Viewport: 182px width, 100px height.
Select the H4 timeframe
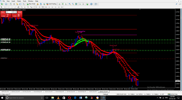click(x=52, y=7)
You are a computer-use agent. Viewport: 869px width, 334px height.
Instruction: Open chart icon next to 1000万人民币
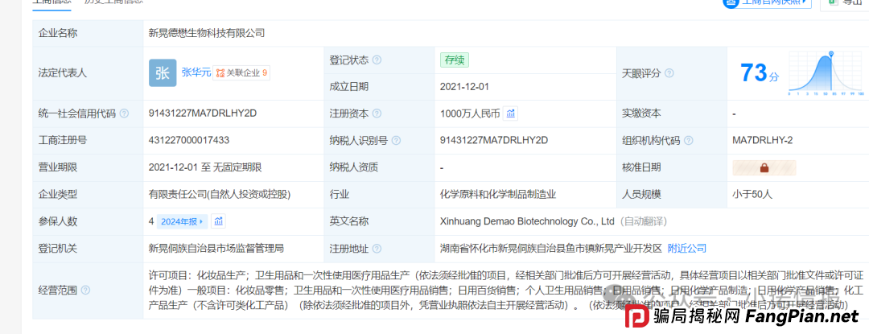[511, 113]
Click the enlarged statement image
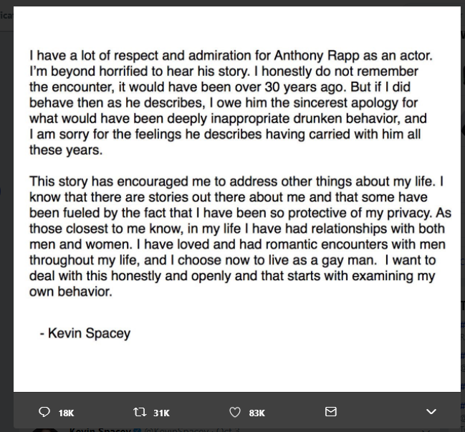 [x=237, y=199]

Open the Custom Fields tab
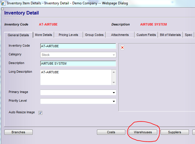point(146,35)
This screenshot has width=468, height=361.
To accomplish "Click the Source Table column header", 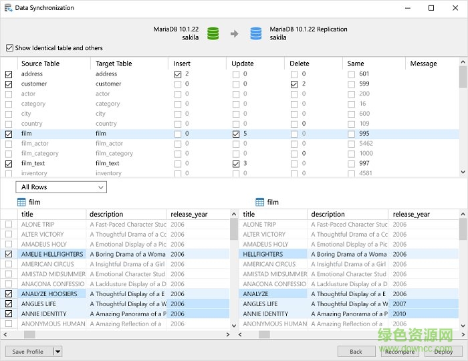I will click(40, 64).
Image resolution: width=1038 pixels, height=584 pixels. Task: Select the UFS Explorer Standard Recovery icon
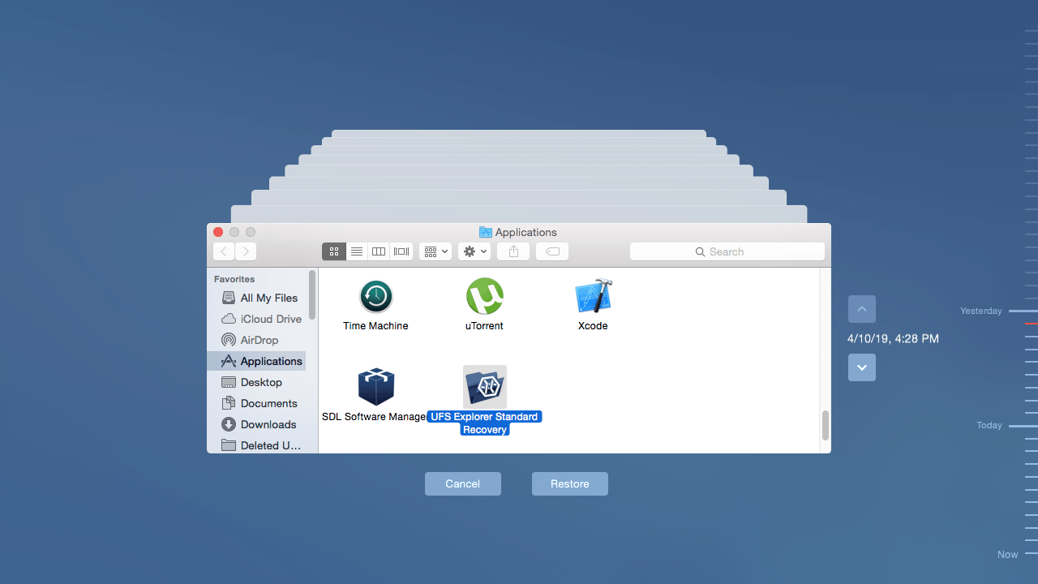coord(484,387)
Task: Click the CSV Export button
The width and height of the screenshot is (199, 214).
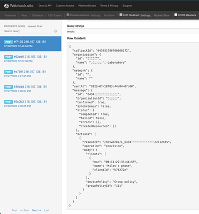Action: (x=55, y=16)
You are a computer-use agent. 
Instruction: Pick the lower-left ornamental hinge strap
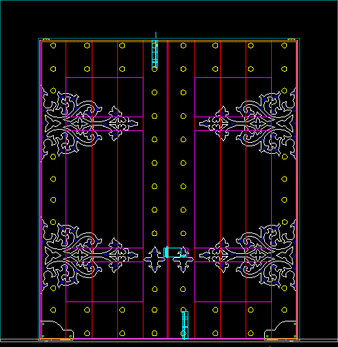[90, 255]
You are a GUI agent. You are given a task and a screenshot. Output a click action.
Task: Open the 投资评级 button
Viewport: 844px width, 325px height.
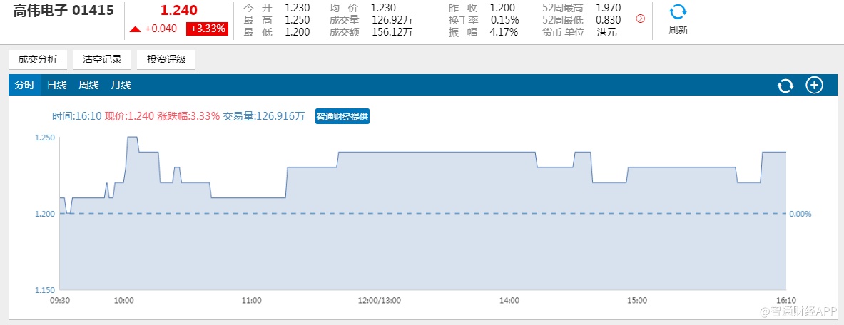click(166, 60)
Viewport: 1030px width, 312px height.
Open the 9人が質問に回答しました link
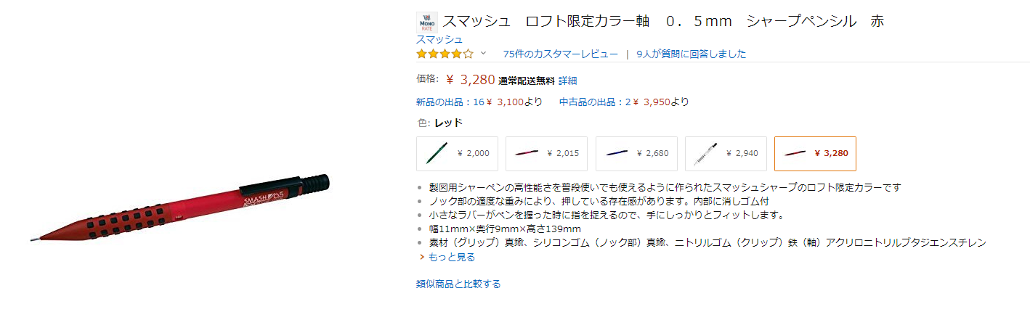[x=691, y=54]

################

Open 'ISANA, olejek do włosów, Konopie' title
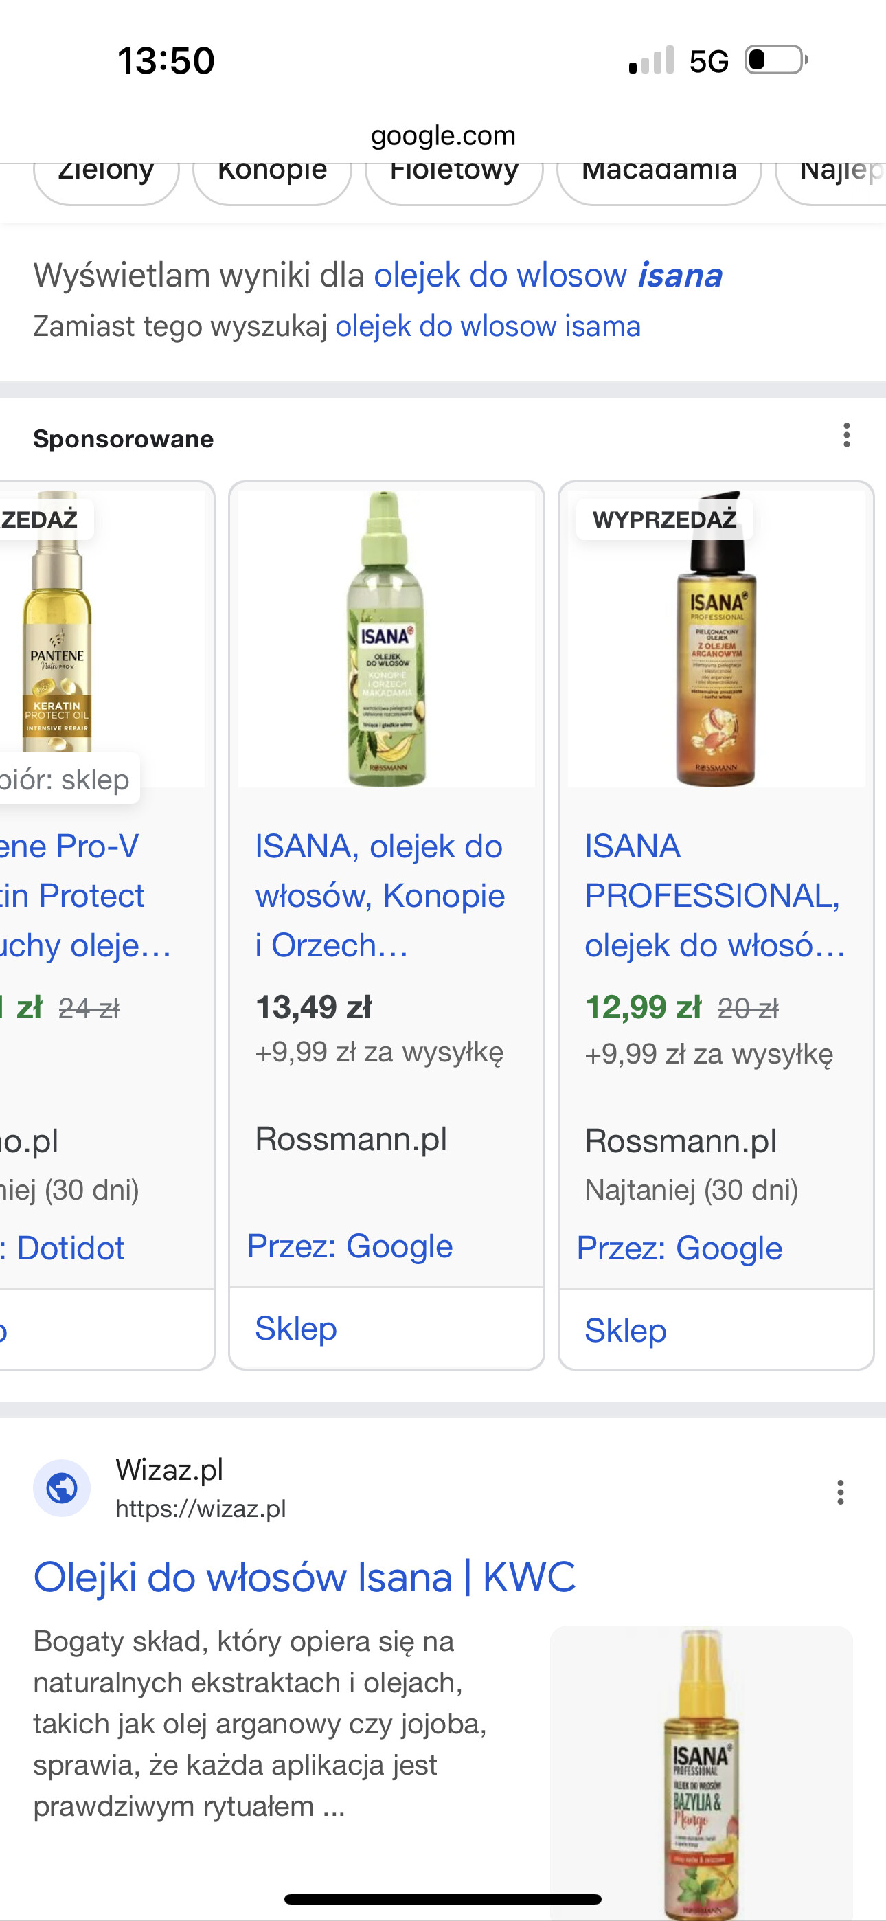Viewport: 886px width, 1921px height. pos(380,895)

################

(What is expected)
Which lines above contain the word "computer"? Copy each one.

(Completed exercise)
You are a computer-use agent. Viewport: 869px width, 334px height.
You are a computer-use agent. 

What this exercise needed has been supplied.